The second report was by Privacy International (original), and analysed the expanded surveillance and data retention powers in UK, Germany and France.

Each report paints a grim picture of the state of human rights and privacy across the EU. Overall a somber picture emerges: The liberty and freedom we have enjoyed over the last quarter of a century is eroding. Add to that the sweeping wind of right-wing nationalist politics across the continent, and the alarm bells should be ringing.

Too often, the counter-argument in this debate is “if you’ve got nothing to hide, you’ve got nothing to fear”, or the corollary “I’m too boring for the state to be interested in”. Glenn Greenwald does a good job of dispelling that argument in his book “No Place to Hide”. He points out that surveillance stifles self-expression, creativity and experimentation. On a state level, its very purpose is to hinder deviant and radical thought and action. As such, surveillance and lack of privacy is an obstacle to political and cultural progress.

DATA PROVIDED:

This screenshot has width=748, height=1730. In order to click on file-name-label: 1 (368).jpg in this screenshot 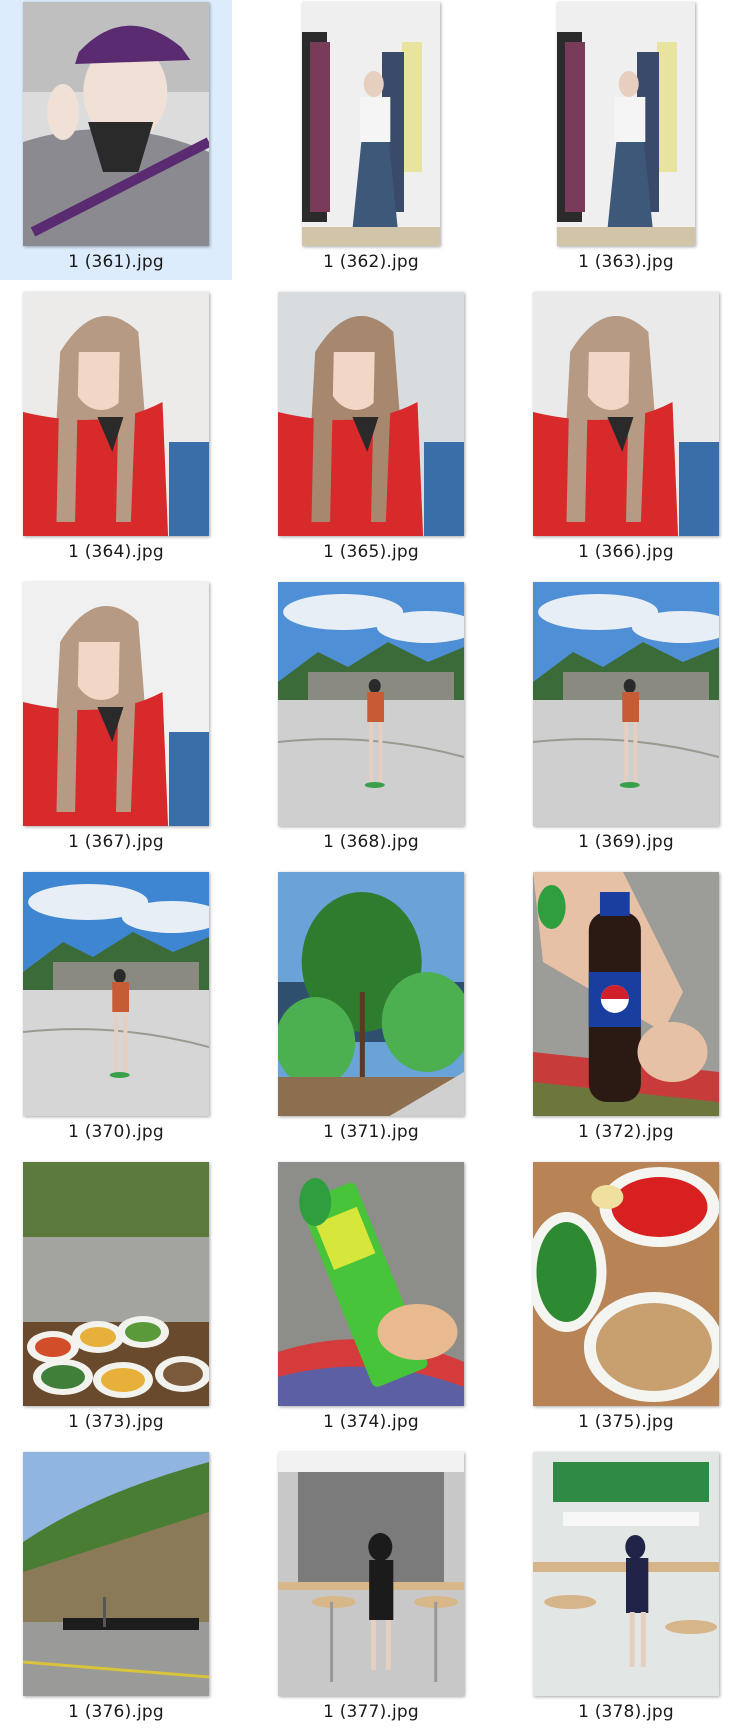, I will do `click(371, 842)`.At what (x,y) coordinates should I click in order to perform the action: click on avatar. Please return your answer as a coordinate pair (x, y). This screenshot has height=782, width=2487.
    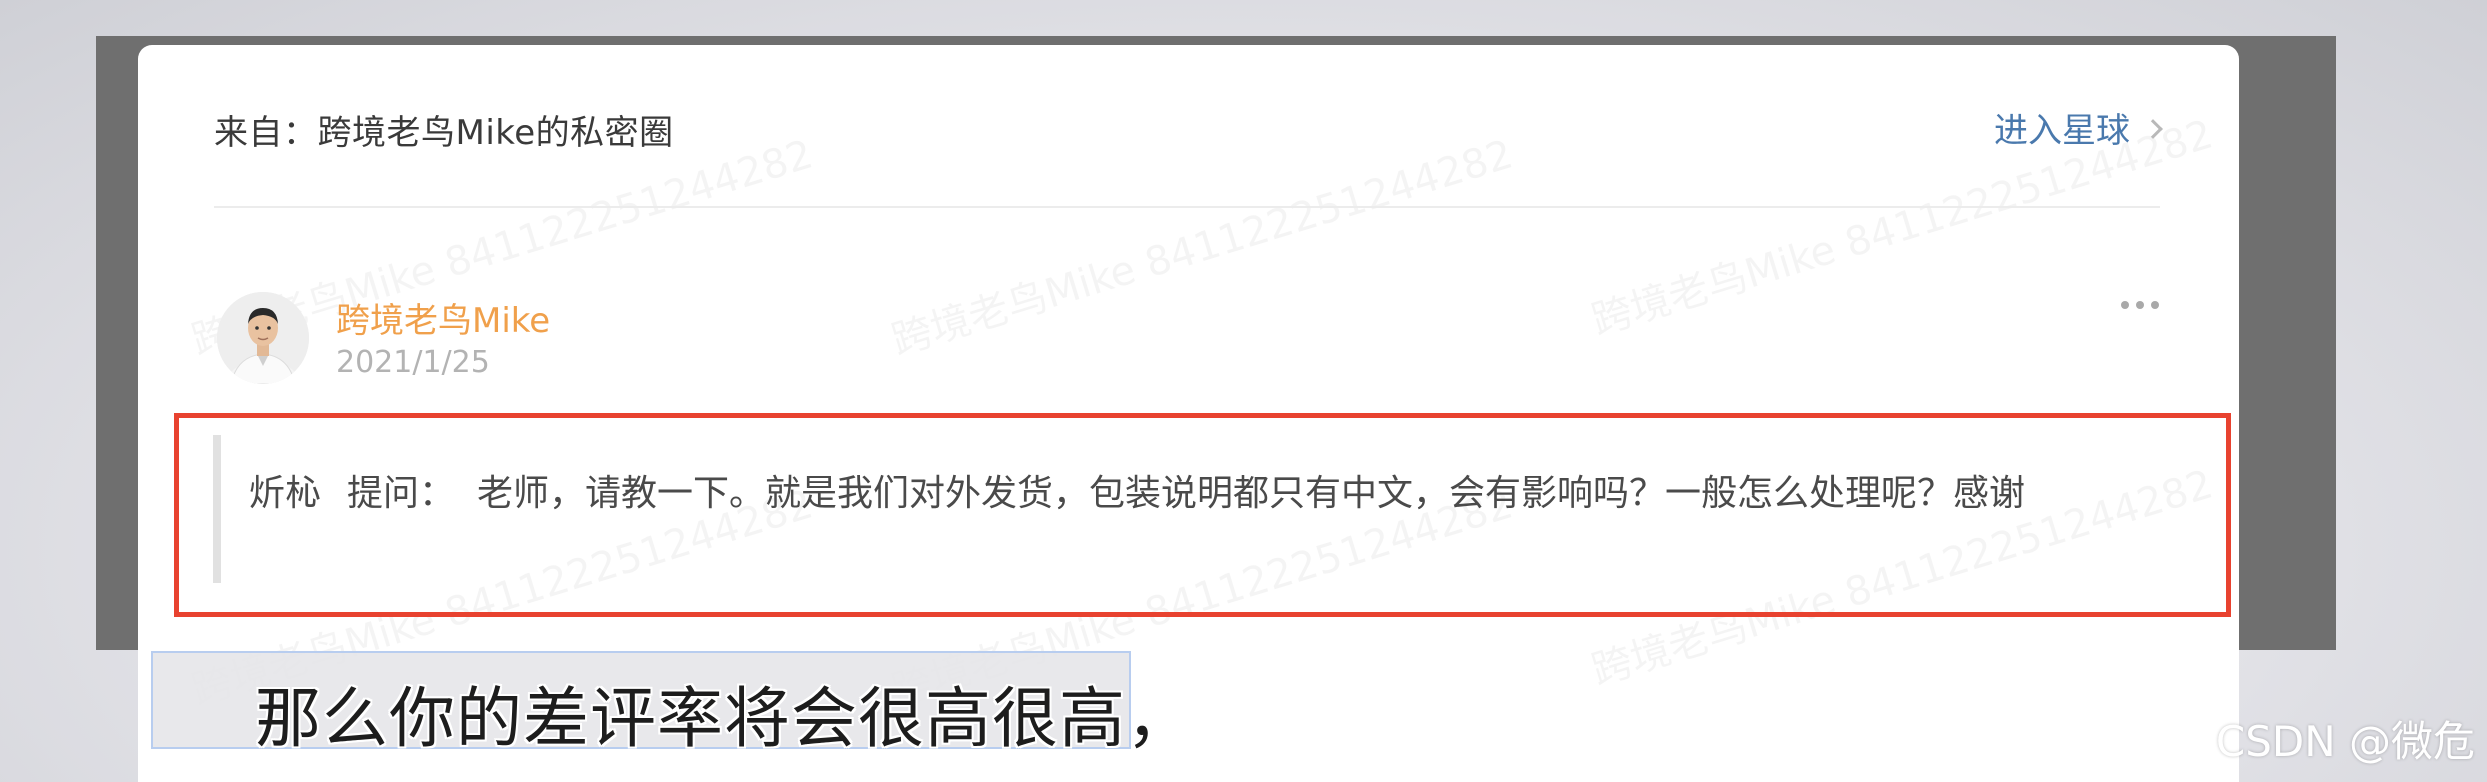
    Looking at the image, I should click on (263, 338).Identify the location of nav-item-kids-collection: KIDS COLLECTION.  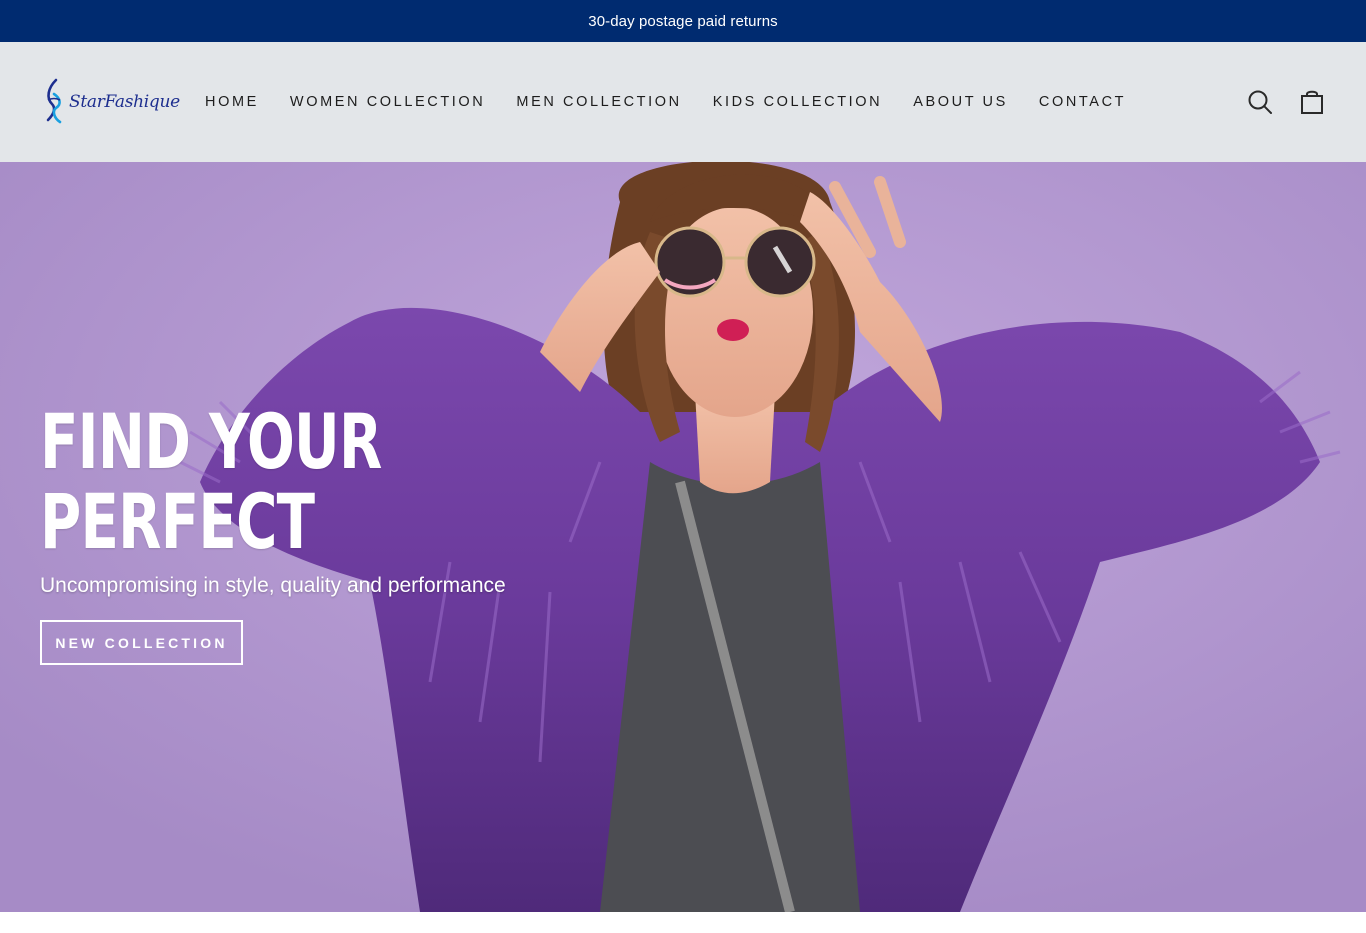
(798, 102).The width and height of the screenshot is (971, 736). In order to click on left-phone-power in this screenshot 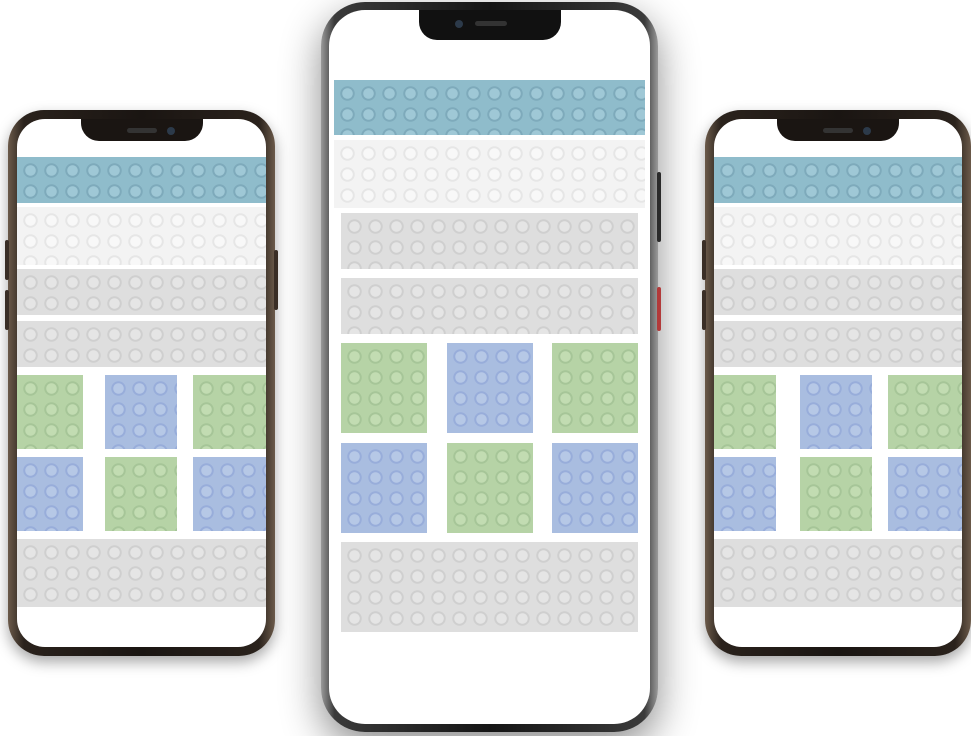, I will do `click(276, 280)`.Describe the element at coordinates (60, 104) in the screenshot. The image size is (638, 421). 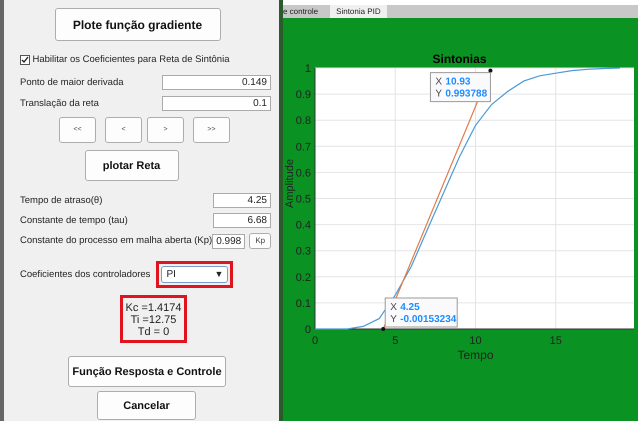
I see `field-label: Translação da reta` at that location.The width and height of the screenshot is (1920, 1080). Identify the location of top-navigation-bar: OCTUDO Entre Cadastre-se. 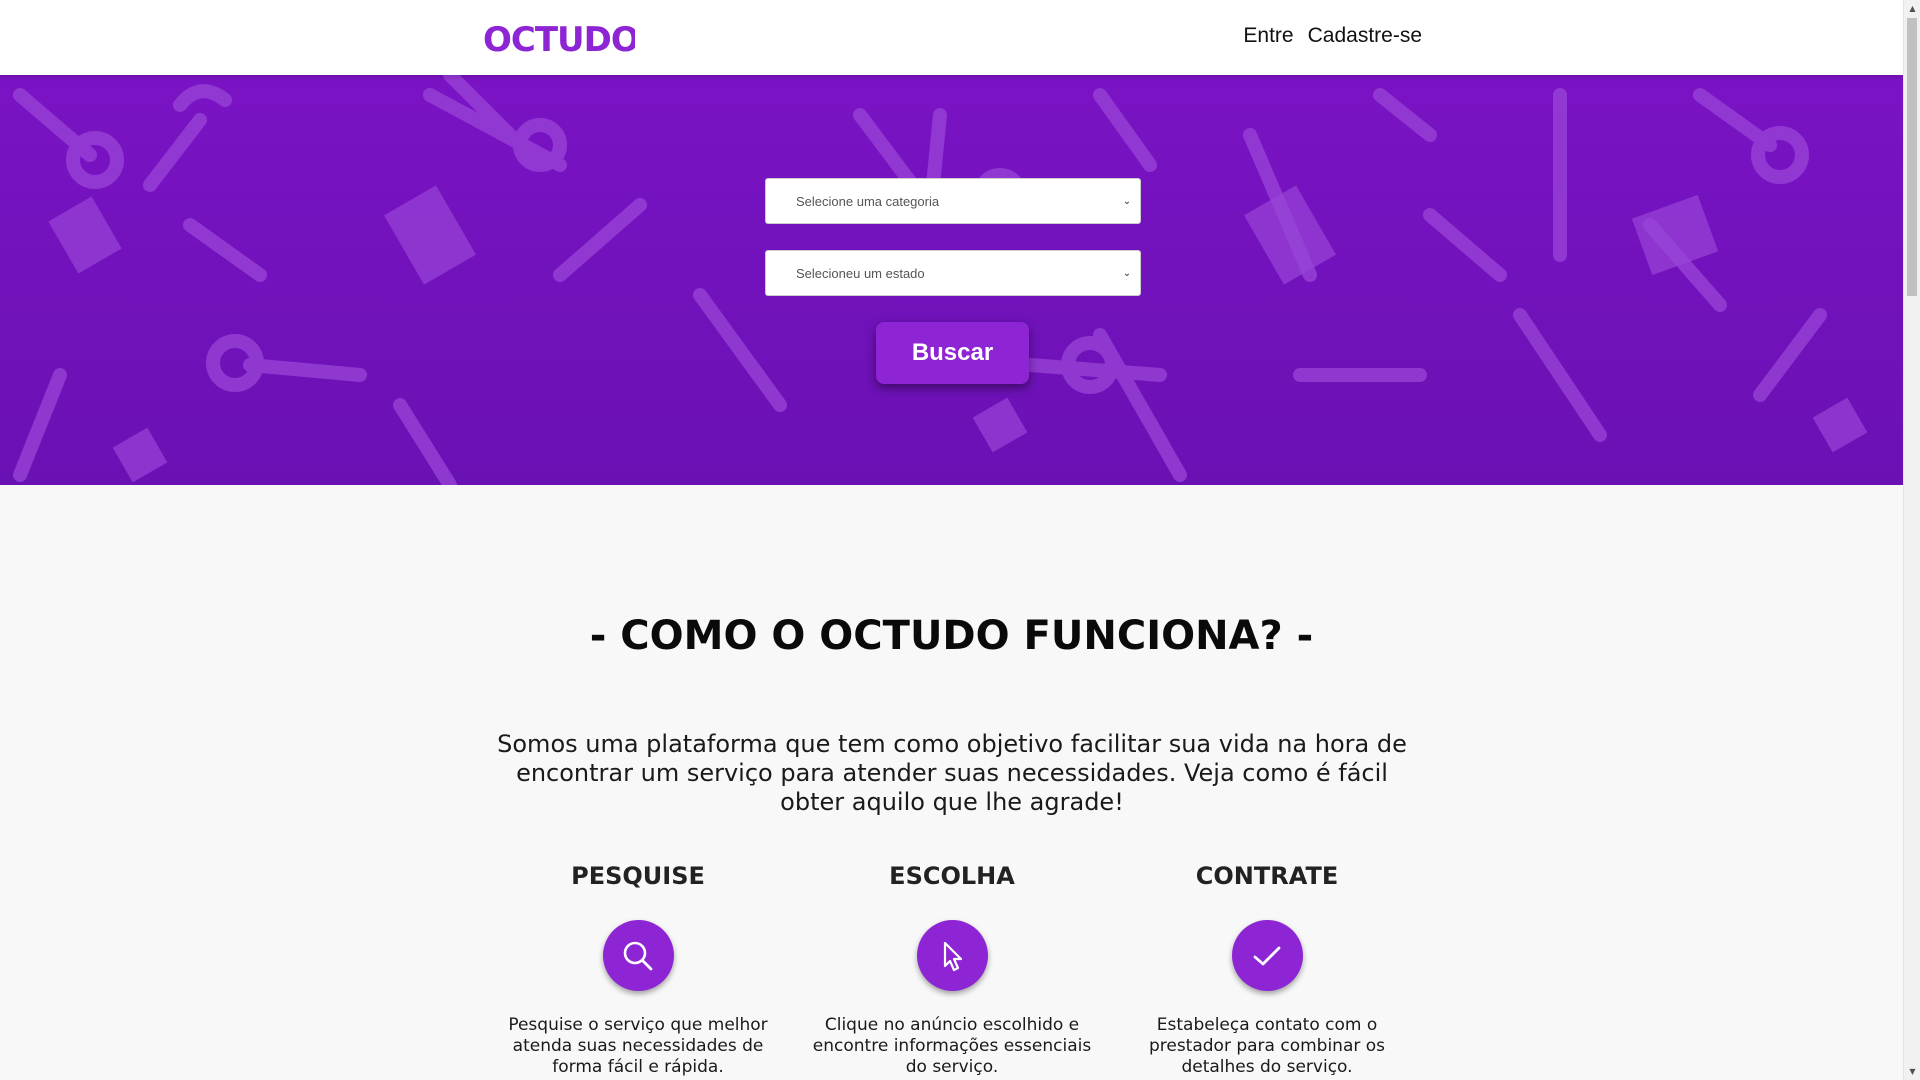
(952, 38).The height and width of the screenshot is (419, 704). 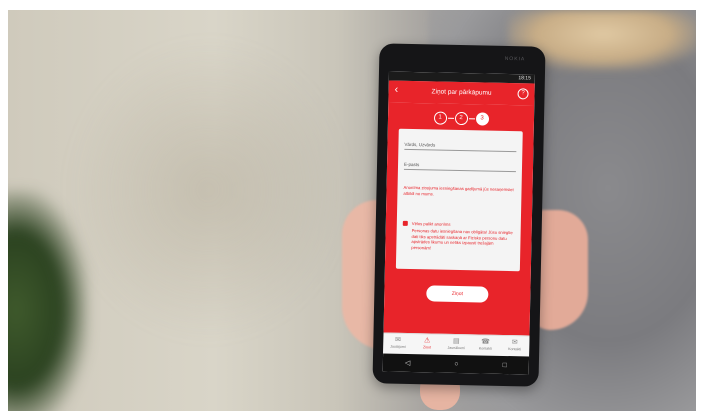 What do you see at coordinates (514, 343) in the screenshot?
I see `mail-icon: ✉` at bounding box center [514, 343].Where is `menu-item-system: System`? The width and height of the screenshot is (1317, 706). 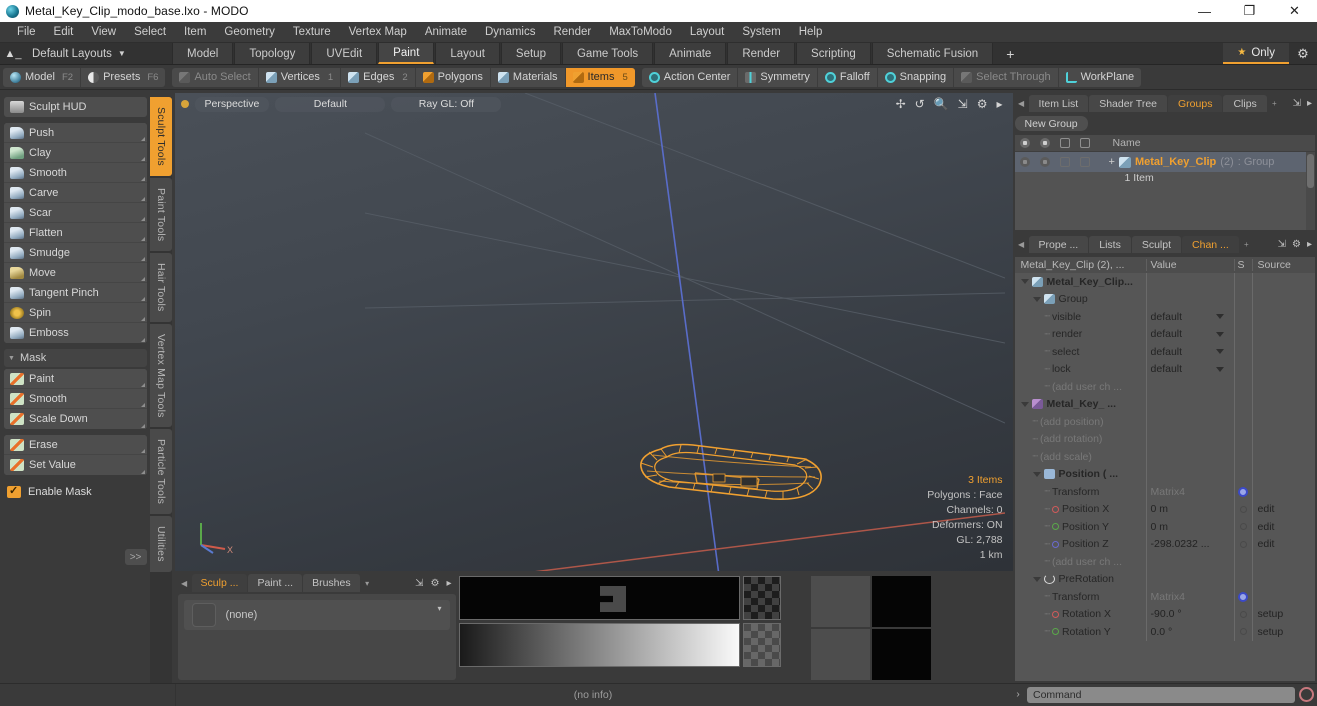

JOB ITEM A: Which three countries did the Privacy International report examine, according to the passage on surveillance?
JOB ITEM B: Please print the passage on surveillance from "Too often, the" to "and cultural progress.".
JOB ITEM C: Decide whether each statement agrees with the passage on surveillance, giving yes or no and quoting the words that settle it: (i) Glenn Greenwald's book is titled "No Place to Hide." (ii) The reports found that privacy across the EU is in good shape. (iii) The Privacy International report looked at expanded data retention powers.
Work from the passage on surveillance alone.

EXPECTED ANSWER A: The UK, Germany and France.

EXPECTED ANSWER B:
Too often, the counter-argument in this debate is “if you’ve got nothing to hide, you’ve got nothing to fear”, or the corollary “I’m too boring for the state to be interested in”. Glenn Greenwald does a good job of dispelling that argument in his book “No Place to Hide”. He points out that surveillance stifles self-expression, creativity and experimentation. On a state level, its very purpose is to hinder deviant and radical thought and action. As such, surveillance and lack of privacy is an obstacle to political and cultural progress.

EXPECTED ANSWER C:
(i) Yes: "Glenn Greenwald does a good job of dispelling that argument in his book “No Place to Hide”."
(ii) No: "Each report paints a grim picture of the state of human rights and privacy across the EU."
(iii) Yes: "analysed the expanded surveillance and data retention powers in UK, Germany and France."